When the normally clear lens within your eye becomes cloudy and opaque, it is called a cataract. Cataracts vary from extremely small areas of cloudiness to large opaque areas that cause a noticeable reduction in vision.
Cataracts are a function of aging and are most often found in people over the age of 60, although cataracts are also occasionally found in younger people. If a child is born with a cataract it is referred to as a congenital cataract.
Some indications that a cataract may be forming include blurred or hazy vision that cannot be corrected by changing the glasses prescription, or the feeling of having a film over the eyes that does not go away with blinking. A temporary change in distance and/or near vision may also occur. An increased sensitivity to glare, especially at night, may be experienced. Cataracts develop without pain or redness.
A comprehensive eye examination by a doctor of optometry can determine if you have a cataract forming. Cataracts may develop slowly over many years or they may form rapidly in a matter of months. Some cataracts never progress to the point that they need to be removed. When a change in glasses can no longer provide functional vision and the cataract is starting to interfere with your daily activities, your doctor of optometry will arrange a consultation with a cataract surgeon.

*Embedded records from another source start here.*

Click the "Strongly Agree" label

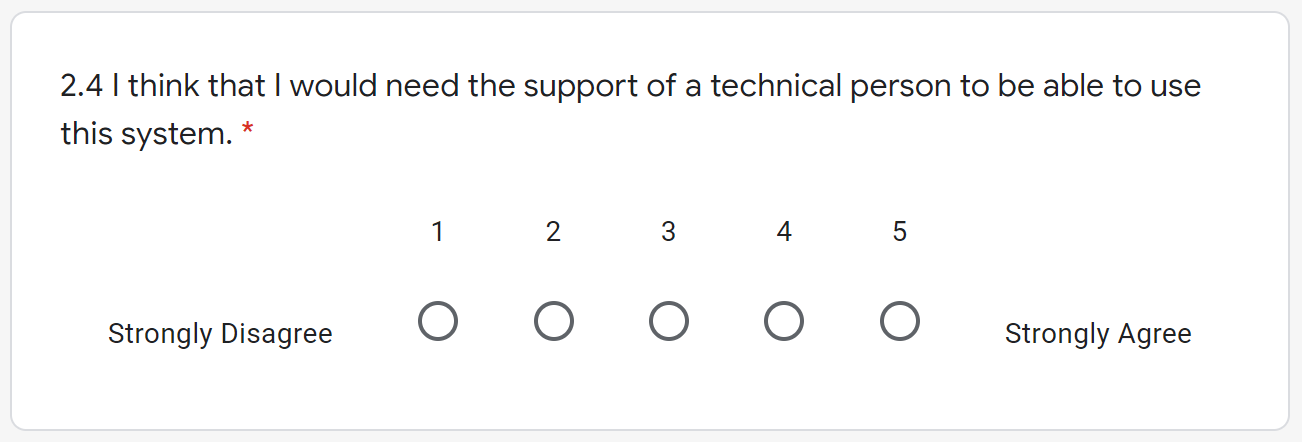click(1097, 333)
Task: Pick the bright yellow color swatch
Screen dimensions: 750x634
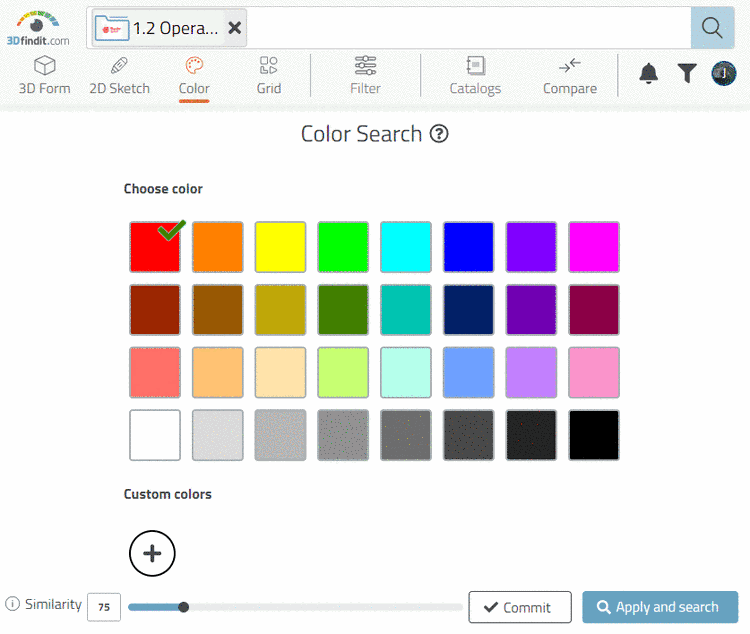Action: (x=280, y=247)
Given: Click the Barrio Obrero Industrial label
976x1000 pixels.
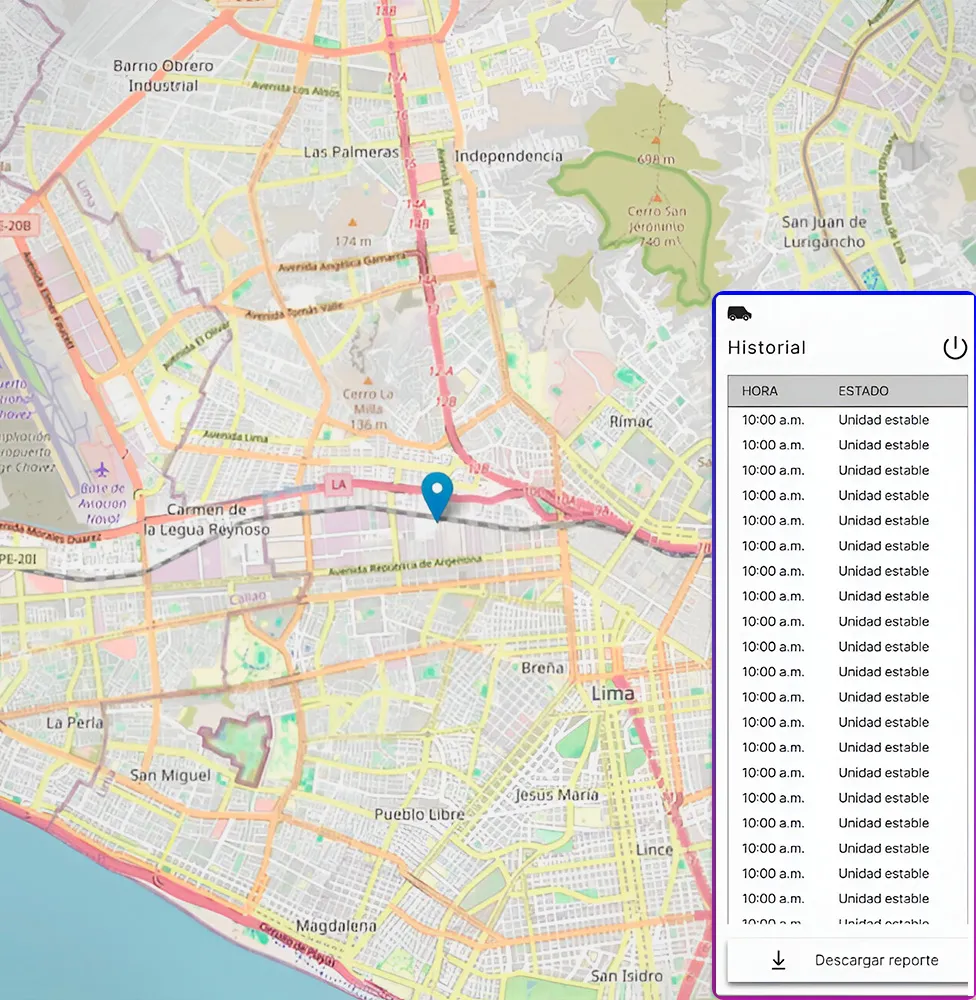Looking at the screenshot, I should click(163, 76).
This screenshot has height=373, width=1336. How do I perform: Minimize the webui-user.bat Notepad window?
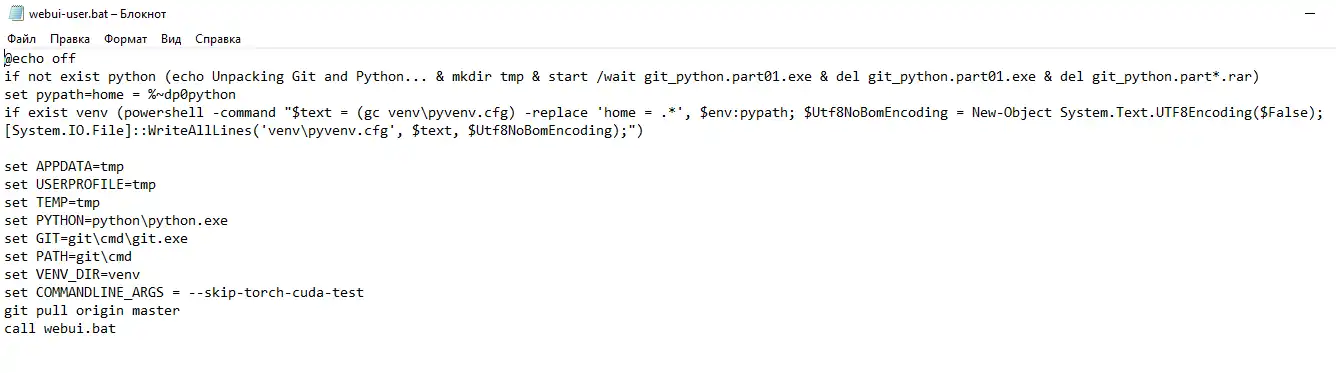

During cataract surgery, the cloudy lens in the eye is removed and a clear plastic artificial lens is inserted in its place. Sometimes the lens implant can give you good enough distance vision that you may not need glasses for driving or watching TV. Your near vision will still be blurred however, so you will likely still require glasses to read. Your doctor of optometry will prescribe new lenses for your glasses about four weeks after surgery to maximize your distance and near vision.